Lasers and directed explosives (i.e. rockets and shaped charges) MIGHT cause accidental damage to the hull or critical ship systems, though this is rare. If a shot with one of these weapons misses AND has and Effect of -6 or worse, roll 1d6; on 1, cause one point of ship damage to any one appropriate ship system (e.g. if you're fighting in Engineering, it'll damage the PP, JD or MD, Referee's choice); on 2-6, cause a minor hull-breach (a hole a few cm across at most).

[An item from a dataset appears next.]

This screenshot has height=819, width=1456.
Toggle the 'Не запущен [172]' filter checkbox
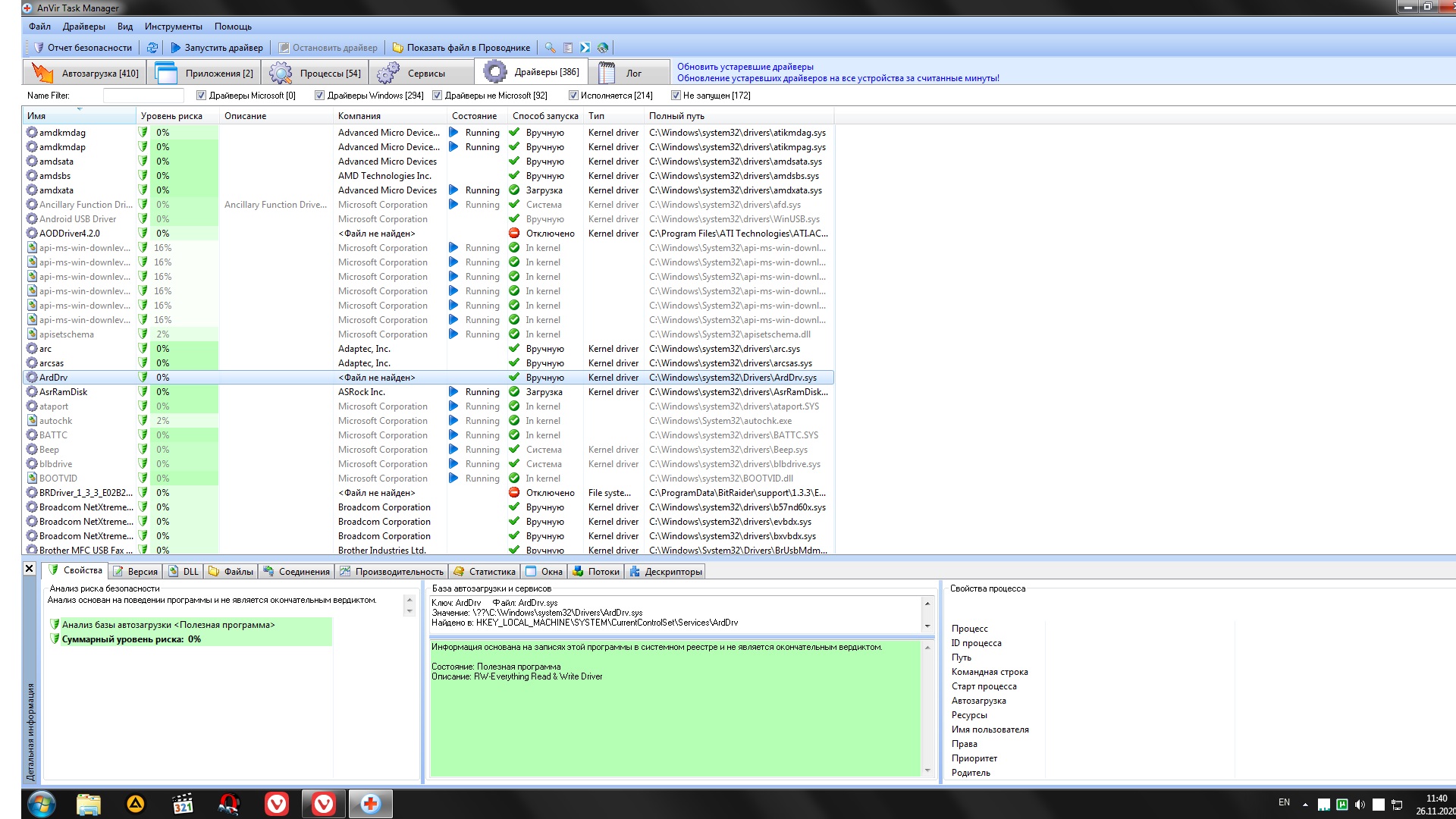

PGMP's and FGMP's are very dangerous to use onboard a ship. Damage is caused if you miss and have an Effect of -2 or worse, or if it overpenetrates your target (see "Serious Firepower" on p.102) with at least 25 damage points remaining AND your Effect is +1 or worse. If you cause damage, roll 1d6; on 1, cause one point of ship damage to any one appropriate ship system (e.g. if you're fighting in Engineering, it'll damage the PP, JD or MD, Referee's choice); on 2-6, cause a hull-breach (a gaping hole in the hull; reduce the Hull rating by one).
If a pocket-nuke (p.102) detonates within the ship, the ship is usually destroyed...
EDIT: Armored ships should probably be immune to hull breach or critical system damage by anything man-portable (except for that pocket-nuke, that is...). The shots would still damage consoles/displays and so on, but not the hull or the main systems (e.g. JD, MD, PP and so on).